What if John’s appeal should fail? What if the executioner should get him after all? Could I bear it? Could I bear to go and watch him die a cruel death? And what would happen afterwards? What would they do with his body? Bury him in the prison yard so that he spent eternity locked up? So I could not even take flowers to his grave. Could I bear that? And if he didn’t die, if he spent his life in prison, could I bear that?
The door cracked open and Joe’s voice said, “What are you doing on the floor?” “I can’t sleep.”
Joe knows me well. I did not need to explain. He crept into the room and sat down on my ergonomic office chair. “You’re not going to be any good to him if you’re hospitalized for exhaustion.”
“But what if they execute him after all?”
“That’s out of your hands. You can only do what you can do for him.”
“But I’m not doing anything to help. I’m just this person loving him and being kind to him. What good is that?” Joe was silent.
“He says he wants to be my son. He says he wants me to be his mother.”
“Then be his mother. Come back to bed.” “It means I can’t ever change my mind. I have to stick with him. I have to go and watch him executed.”
“If they execute him, then they execute him. Worry about that when it happens. In the meantime, if you want to be his mother, be his mother. What harm can it do? I’m going back to bed.”

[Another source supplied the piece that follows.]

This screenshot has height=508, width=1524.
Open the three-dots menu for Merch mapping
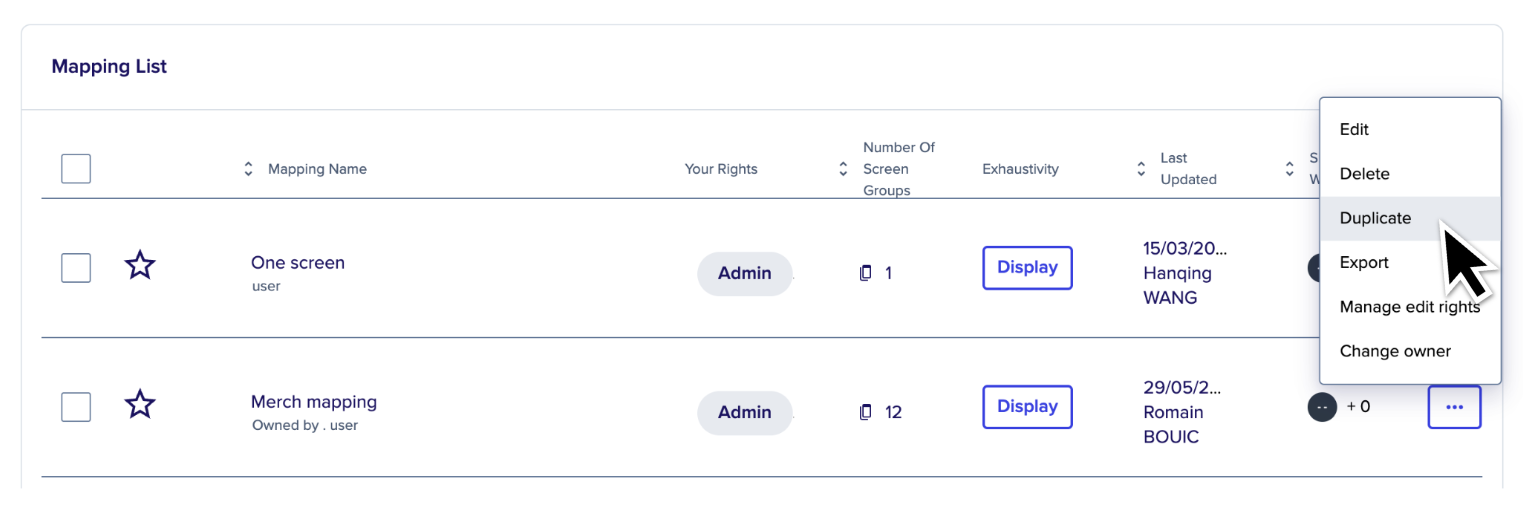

But still I agonized and could not sleep. Each night that week I lay there on the floor and thought and thought. By Friday I must give John an answer, but I could not come to a conclusion. For the first time I asked myself if I would have been better off never to have met him. If I had ignored that letter, never taken that rainy drive to Raleigh, never gone to see his lawyer, if I’d been scared off, or decided after all I didn’t want to get involved, I would by now have finished maybe two new novels, advancing my career. So why, I asked myself, why should I do this? Why make such a big commitment?
By now it was Thursday night and I must have fallen off to sleep because I woke to Joe saying, “Aren’t you prisoning today? It’s almost ten o’clock.” I didn’t shower, just leaped into my clothes, grabbed a hairbrush, lip gloss and mascara and ran for the front door with Joe’s voice behind me, “Hey, hey, slow down there.” He grabbed me from behind and held me for a brief, tight moment. “I think you’re wonderful, I want you to know that. I admire you. You’re doing a wonderful thing.”

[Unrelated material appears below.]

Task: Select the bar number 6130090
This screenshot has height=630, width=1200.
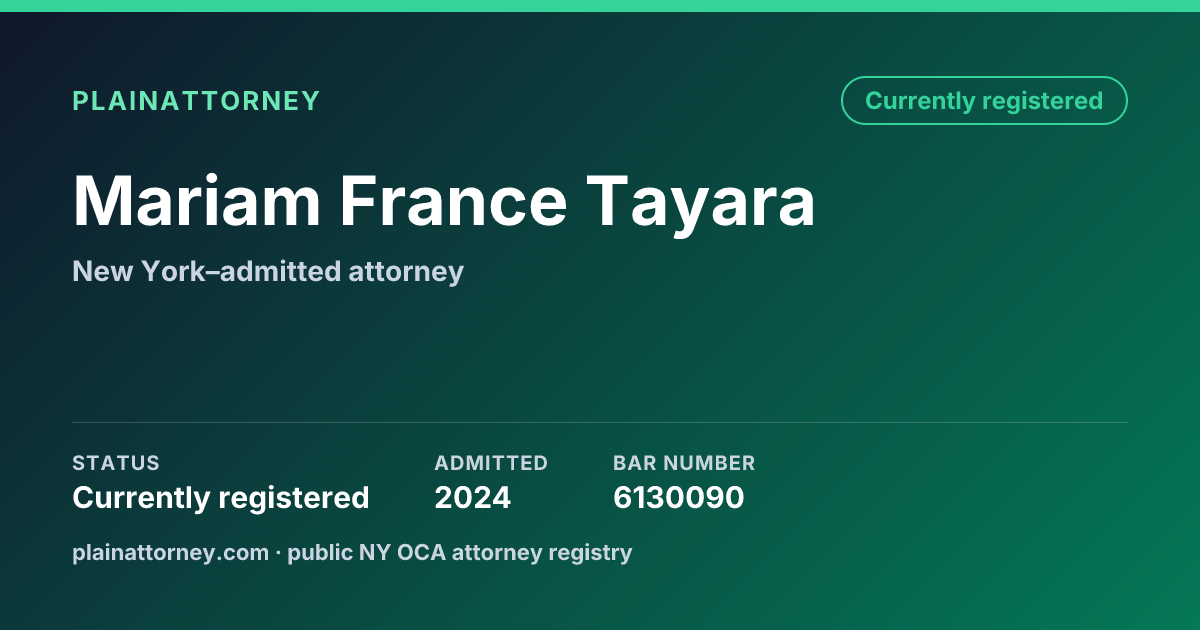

Then I was racing for my car, backing up so fast I scratched along the hedge, stuck the mascara brush into my eye at the corner stoplight, and set out one-eyed and lipstickless along the highway. I marched into that visitation booth and plonked myself down on the stool.
“About me being your mother.” John Lee came alert. I could almost feel it physically.
“The answer’s yes, I’d be proud to be your mother.” Nothing still, just that alert watching. “Because I love you, baby, you know that.”